__SOURCE PASSAGE__:
--------------------

Will load and validate $schema against the OpenAPI specification. $schema can be anything "schema" in JSON::Validator accepts. The expanded specification will be stored in "schema" in JSON::Validator on success. See "schema" in JSON::Validator for the different version of $url that can be accepted.

%args can be used to further instruct the validation process:

  • schema

    Defaults to "http://json-schema.org/draft-04/schema#", but can be any structured that can be used to validate $schema.


  $self = $self->schema($json_or_yaml_string);
  $self = $self->schema($url);
  $self = $self->schema(\%schema);
  $schema = $self->schema;

Used to set a schema from either a data structure or a URL.

$schema will be a Mojo::JSON::Pointer object when loaded, and undef by default.

The $url can take many forms, but needs to point to a text file in the JSON or YAML format.

  • http://... or https://...

--------------------

__DATA EXCERPT__:
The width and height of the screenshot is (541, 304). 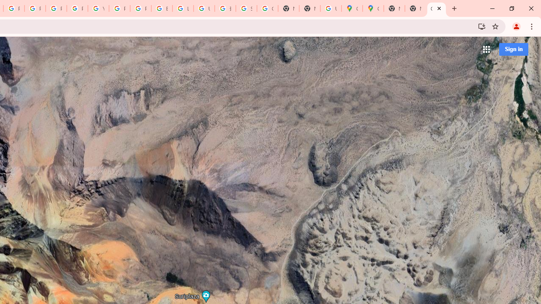 What do you see at coordinates (481, 26) in the screenshot?
I see `'Install Google Maps'` at bounding box center [481, 26].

--------------------

__TASK PROMPT__: Copy the schema documentation above in full, word for word.

__ANSWER BOX__:
Will load and validate $schema against the OpenAPI specification. $schema can be anything "schema" in JSON::Validator accepts. The expanded specification will be stored in "schema" in JSON::Validator on success. See "schema" in JSON::Validator for the different version of $url that can be accepted.

%args can be used to further instruct the validation process:

  • schema

    Defaults to "http://json-schema.org/draft-04/schema#", but can be any structured that can be used to validate $schema.


  $self = $self->schema($json_or_yaml_string);
  $self = $self->schema($url);
  $self = $self->schema(\%schema);
  $schema = $self->schema;

Used to set a schema from either a data structure or a URL.

$schema will be a Mojo::JSON::Pointer object when loaded, and undef by default.

The $url can take many forms, but needs to point to a text file in the JSON or YAML format.

  • http://... or https://...